Yes, Google Translate's camera function is quite nifty. It already allowed you to instantly visually translate printed text in seven languages – English, French, German, Italian, Portuguese, Russian and Spanish.

Say, you wanted to translate a street sign, ingredient list, instruction manual or signs on a music system in Spanish. All you had to do was to open the app, switch on the camera, point it at the text and, voila! Without even an internet connection, you could see text transform live on your screen into English, or any of the other six languages, depending upon your choice.
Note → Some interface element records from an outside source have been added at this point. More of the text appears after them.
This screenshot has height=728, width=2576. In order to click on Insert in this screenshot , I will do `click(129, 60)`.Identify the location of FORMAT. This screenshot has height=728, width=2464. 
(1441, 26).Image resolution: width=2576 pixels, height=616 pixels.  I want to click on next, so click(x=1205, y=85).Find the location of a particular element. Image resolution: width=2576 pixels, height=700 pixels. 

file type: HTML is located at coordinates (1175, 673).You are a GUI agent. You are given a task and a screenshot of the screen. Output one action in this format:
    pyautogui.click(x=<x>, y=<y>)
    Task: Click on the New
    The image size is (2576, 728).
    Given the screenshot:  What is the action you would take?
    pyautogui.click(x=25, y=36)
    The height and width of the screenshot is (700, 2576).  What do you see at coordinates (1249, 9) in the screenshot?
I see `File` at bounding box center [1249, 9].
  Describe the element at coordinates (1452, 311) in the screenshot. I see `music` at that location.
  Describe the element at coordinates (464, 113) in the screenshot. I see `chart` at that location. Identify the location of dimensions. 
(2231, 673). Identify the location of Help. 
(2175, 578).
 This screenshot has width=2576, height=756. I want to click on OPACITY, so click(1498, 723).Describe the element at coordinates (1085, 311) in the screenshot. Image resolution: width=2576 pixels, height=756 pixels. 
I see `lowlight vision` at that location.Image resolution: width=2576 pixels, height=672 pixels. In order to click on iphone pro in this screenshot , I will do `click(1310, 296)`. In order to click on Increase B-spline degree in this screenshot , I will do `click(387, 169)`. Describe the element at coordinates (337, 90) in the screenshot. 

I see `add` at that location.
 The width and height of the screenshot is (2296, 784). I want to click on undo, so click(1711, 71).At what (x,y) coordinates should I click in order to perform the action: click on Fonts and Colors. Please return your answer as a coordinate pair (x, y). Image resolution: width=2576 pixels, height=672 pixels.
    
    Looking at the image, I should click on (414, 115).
Now Google has added 20 more languages: You can now translate to and from English and Bulgarian, Catalan, Croatian, Czech, Danish, Dutch, Filipino, Finnish, Hungarian, Indonesian, Lithuanian, Norwegian, Polish, Romanian, Slovak, Swedish, Turkish and Ukrainian.

The app also allows you to do a one-way translations from English to Hindi and Thai.

To showcase the app's versatility, Google has released a video showing how the app translates the 1958 hit single La Bamba in real time. No engineers were harmed in the making of this video, says Google.

If you want to nitpick, though, you could always point to how machine translation misses out on nuances, or how the word "gracia" itself, for instance, could be translated as humour, skill, or funny.

But then that's what is exciting and frustrating about translation.

Perhaps we can hold off doing a little bhangra jig till Indian language capabilities get built into the app?